She points out that a lot of us need some dark, yet grounded inspiration to help deal with the setbacks in our social lives, economic lives and even our best-laid life plans. And the fact is, one of the great consolations of reading about Poe’s life is how, no matter what we’re facing, he likely dealt with worse. Half-jokingly, she calls her philosophy “Poe-sitivity,” suggesting that if you take Poe’s unconventional cues and lean into your own dark side, you can carve out your own unique, notorious place in history.

“It’s a perverse thought, yet a hopeful one,” Baab-Muguira asserts. “And honestly, from my own depressive moments, I can tell you it’s an easier message to hear than ‘pull yourself up by your bootstraps’ or ‘lean in’ or basically anything you find in conventional self-help.”
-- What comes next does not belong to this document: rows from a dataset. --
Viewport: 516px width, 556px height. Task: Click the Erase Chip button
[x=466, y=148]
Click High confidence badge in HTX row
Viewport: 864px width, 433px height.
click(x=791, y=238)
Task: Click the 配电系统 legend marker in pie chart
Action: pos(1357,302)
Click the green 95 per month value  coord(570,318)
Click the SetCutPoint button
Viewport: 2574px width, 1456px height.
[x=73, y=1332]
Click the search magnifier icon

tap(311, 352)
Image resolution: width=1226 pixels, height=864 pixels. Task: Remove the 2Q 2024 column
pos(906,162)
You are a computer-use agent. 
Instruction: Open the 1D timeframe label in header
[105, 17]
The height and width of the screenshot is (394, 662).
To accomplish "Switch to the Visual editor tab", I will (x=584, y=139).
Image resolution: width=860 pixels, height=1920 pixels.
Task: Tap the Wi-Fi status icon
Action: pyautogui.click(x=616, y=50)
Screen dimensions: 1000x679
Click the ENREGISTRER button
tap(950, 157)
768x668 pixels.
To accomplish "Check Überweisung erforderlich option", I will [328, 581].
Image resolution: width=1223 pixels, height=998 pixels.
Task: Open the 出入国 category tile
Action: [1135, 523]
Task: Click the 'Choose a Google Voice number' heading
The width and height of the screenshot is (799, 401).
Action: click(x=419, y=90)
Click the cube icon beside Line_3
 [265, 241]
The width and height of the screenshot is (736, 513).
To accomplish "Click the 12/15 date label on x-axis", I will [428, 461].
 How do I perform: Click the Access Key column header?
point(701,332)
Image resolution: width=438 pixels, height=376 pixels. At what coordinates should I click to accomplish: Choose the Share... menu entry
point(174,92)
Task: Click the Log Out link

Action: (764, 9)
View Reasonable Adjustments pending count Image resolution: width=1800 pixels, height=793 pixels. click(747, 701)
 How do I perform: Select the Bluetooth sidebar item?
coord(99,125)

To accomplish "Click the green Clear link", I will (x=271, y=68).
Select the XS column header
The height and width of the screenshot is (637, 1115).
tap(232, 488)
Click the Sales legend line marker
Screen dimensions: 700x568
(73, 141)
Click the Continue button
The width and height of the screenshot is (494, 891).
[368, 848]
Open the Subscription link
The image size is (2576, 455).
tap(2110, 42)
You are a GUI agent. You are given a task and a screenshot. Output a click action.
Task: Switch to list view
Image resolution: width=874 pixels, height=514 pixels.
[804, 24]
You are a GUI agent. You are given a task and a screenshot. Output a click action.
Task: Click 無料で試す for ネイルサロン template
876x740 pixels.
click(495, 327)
“Poe for Your Problems: Uncommon Advice from History’s Least Likely Self-Help Guru,” is available signed at the Poe Museum and Fountain Bookstore, or online. There’s a reading at the Poe Museum on Sept. 7 at 6 p.m., 1914 E. Main St.

More Fall Book Events

Author and historian Karen L. Cox discusses her book “No Common Ground: Confederate Monuments and the Ongoing Fight for Racial Justice,” which examines the efforts to raise, preserve, protest and remove Confederate monuments while focusing on what the statues meant to those who erected them and how a movement arose to force a reckoning. Sept. 14, 6 p.m., Library of Virginia. Free

Author David O. Stewart discusses his new book, “George Washington: the Political Rise of America’s Founding Father,” making a case for Washington’s rise being one of the great self-reinventions in history given his scant education and limited inherited wealth. Sept. 15, noon, Virginia Museum of History and Culture. Free to members with registration and livestreamed to the public on Facebook and YouTube.

A virtual discussion of Ryan K. Smith’s new book, “Death and Rebirth in a Southern City: Richmond’s Historic Cemeteries,” the first comparative study of Richmond’s cemeteries from the city’s founding to the present, as well as efforts made toward their preservation. Sept. 23, 6 p.m., Library of Virginia. Free, but registration required.

Former U.S. Sen. and Virginia Gov. Chuck Robb’s new political memoir, “In the Arena: a Memoir of Love, War, and Politics” is the subject of a conversation between Robb and former Virginia Secretary of Education Anne Holton. Oct. 6, 5:30 p.m., Library of Virginia. Free, but registration required.